Lo cierto es que Brian comenzó a gozar de unas libertades con las cuales en Iowa no habría ni soñado. Y poco a poco le entraron ganas de hacer lo que hacían sus amigos. Carlitos Gutiérrez, por ejemplo, estaba casado con una mujer encantadora, a la cual veía relativamente poco y con la cual tenía cuatro hijos, a quienes también veía relativamente poco. Es que Carlitos estaba enamorado de una crespa que trabajaba en su oficina. Los lunes, miércoles y viernes salía con la crespa, los sábados eran sagrados para su mujer y sus hijos, los domingos iba a misa, comulgaba y luego almorzaba en la casa de su mamá, y los lunes, miércoles y viernes regresaba a su vida normal.
—¿No te da miedo irte al infierno? preguntaba Brian.
—El infierno no me da ningún miedo, lo que a veces me da miedo es que mi mujer me descubra.
—Y si eso sucediera, ¿qué harías? —preguntaba Brian completamente atónito, y sin poder creer que hubiera alguien en el mundo que no le tuviera miedo al infierno. Su tía Molly lo había educado con el infierno al alcance de la mano y él le tenía pavor.
—Negaría hasta la muerte, hasta más allá de la muerte —decía Carlitos muerto de la risa—. Ojos que no ven, corazón que no siente; mi mujer nunca me ha visto con la crespa y estoy seguro de que prefiere creer que la crespa no existe. Diciéndole que no existe, que son imaginaciones suyas, celos infundados, le estoy haciendo un grandísimo favor, ¿no te das cuenta, Brian?
No, Brian no se daba cuenta. En Iowa las cosas eran muy, pero muy distintas. Si tu mujer te descubría con una crespa venía un juicio de divorcio, un proceso pesadillesco y un jurado de 12 personas iguales a ti, impactado por tu mala conducta, te quitaba la casa y la mitad de tu sueldo, y el abogado que te defendió te quitaba la otra mitad y quedabas en la ruina y marcado por toda la comunidad hasta el día de tu muerte.
En todo caso y aunque parecía muy improbable que Brian mirara para el lado, gozaba con sus amigos y vivía las aventuras, que aún no se atrevía a tener, a través de ellos. Sin embargo, y más rápidamente de lo esperado, aprendió de Carlitos y se enamoró de la morena que atendía el bar, una mujer estupenda, con caderas de guitarra, pelo negro, largo y ondulado, y unos ojos verdes profundos que miraron a Brian una sola vez y lo dejaron K.O. Empezó a hablar de otra manera. A decir cosas que a la Domitila le llamaban la atención. Y a mentir.

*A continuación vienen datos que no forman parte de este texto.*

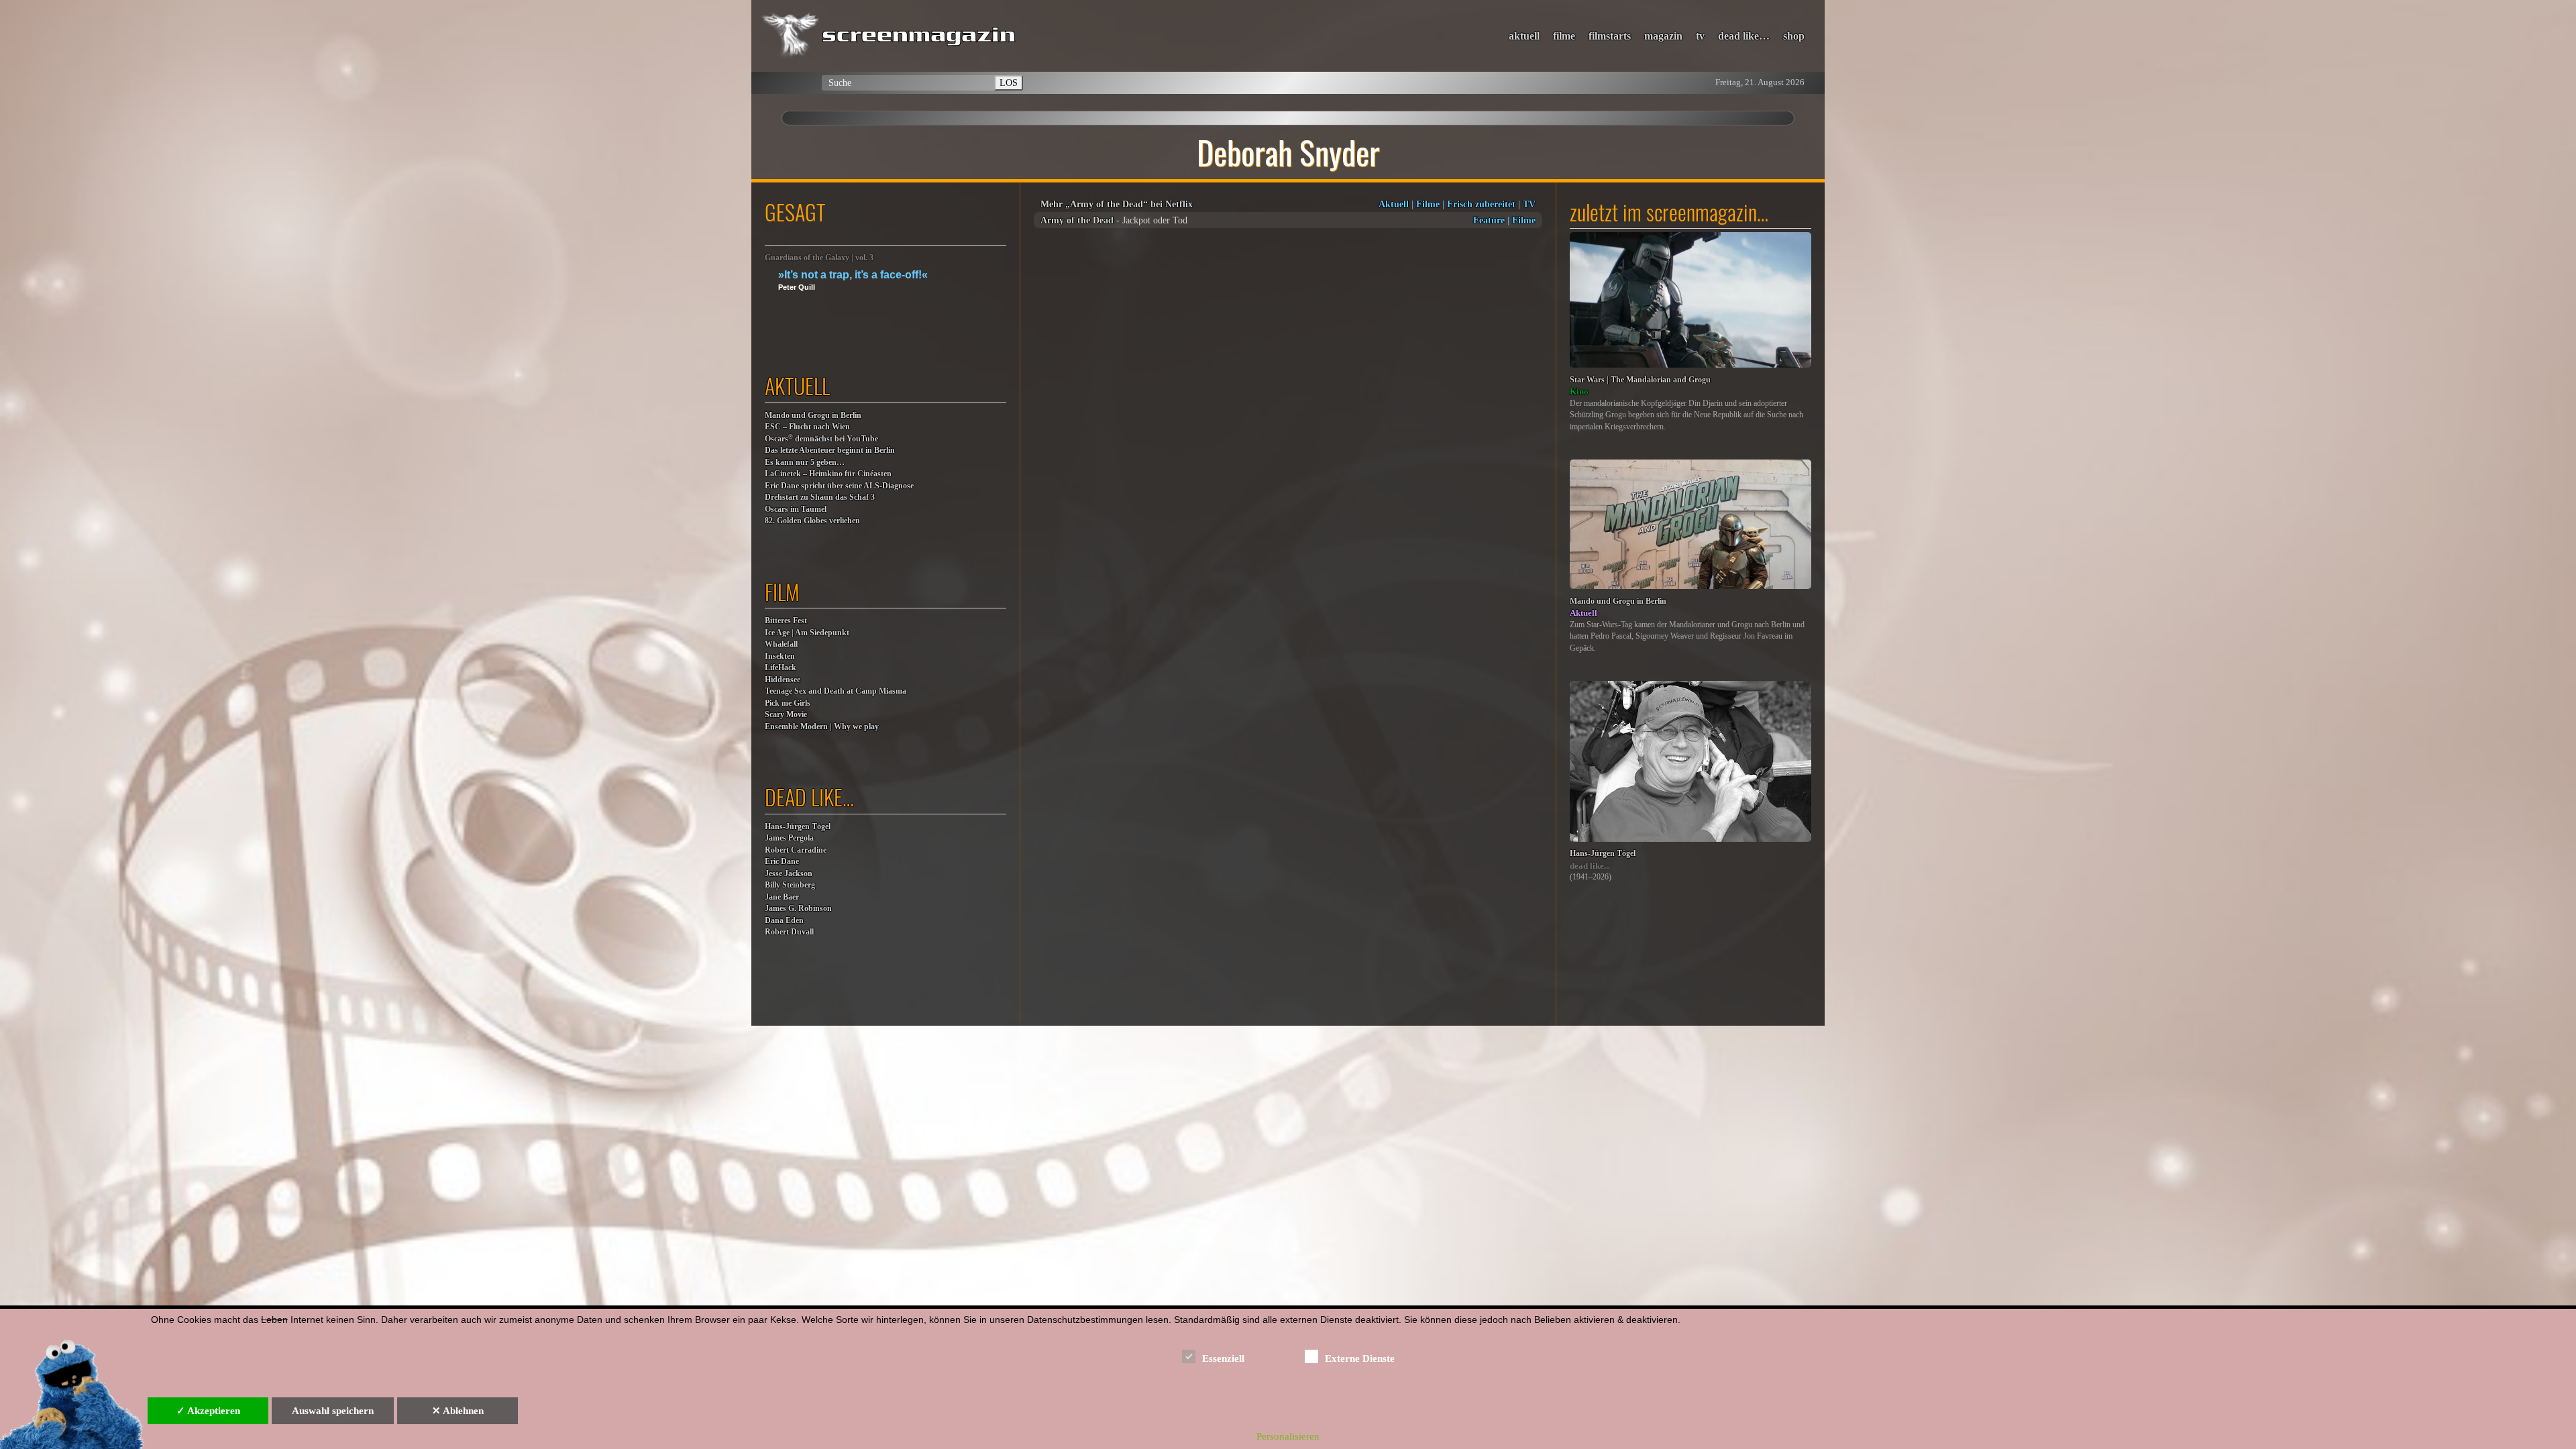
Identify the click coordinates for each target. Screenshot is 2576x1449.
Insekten (780, 656)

La tarde que llegó a la casa y la Domi lo escuchó hablar con Carlitos por teléfono y preguntarle si "estaba rica la crespa", la Domi paró la oreja. ¿Rica la crespa? ¿Qué lenguaje era ese? ¿Brian? ¿Su Brian? ¿Preguntando si estaba rica una crespa? ¡Madre Santa! Esto sí que era grave. Brian se estaba poniendo como el perejiliento de don Rober.
—¿Brian? ¿Qué fue lo que le dijiste al sinvergüenza ese de tu amigo Carlos?
—¡Oh! Carlitos, sí, mi love... no, nada, nada importante, solo le pregunté si estaba rica la crespa.
—¿Cuál crespa? —saltó la Domi.
—Bueno, la crespa con manjar blanco que Carlitos come casi todos los días en el bar de don Pello.
—¿Qué? ¿Qué estás hablando? ¿Una crespa con manjar blanco?
—Sí, hija, no me molestes más, una crespa, crespe, crepe, como se diga.
—¿Una crepa, dices?
—¡Eso, mi vida! Una crepa.
La Domitila no era nada de tonta.
—Mira, Brian, quiero decirte algo. Hace días que quiero decirte algo, en realidad. Nos vamos de regreso a Iowa.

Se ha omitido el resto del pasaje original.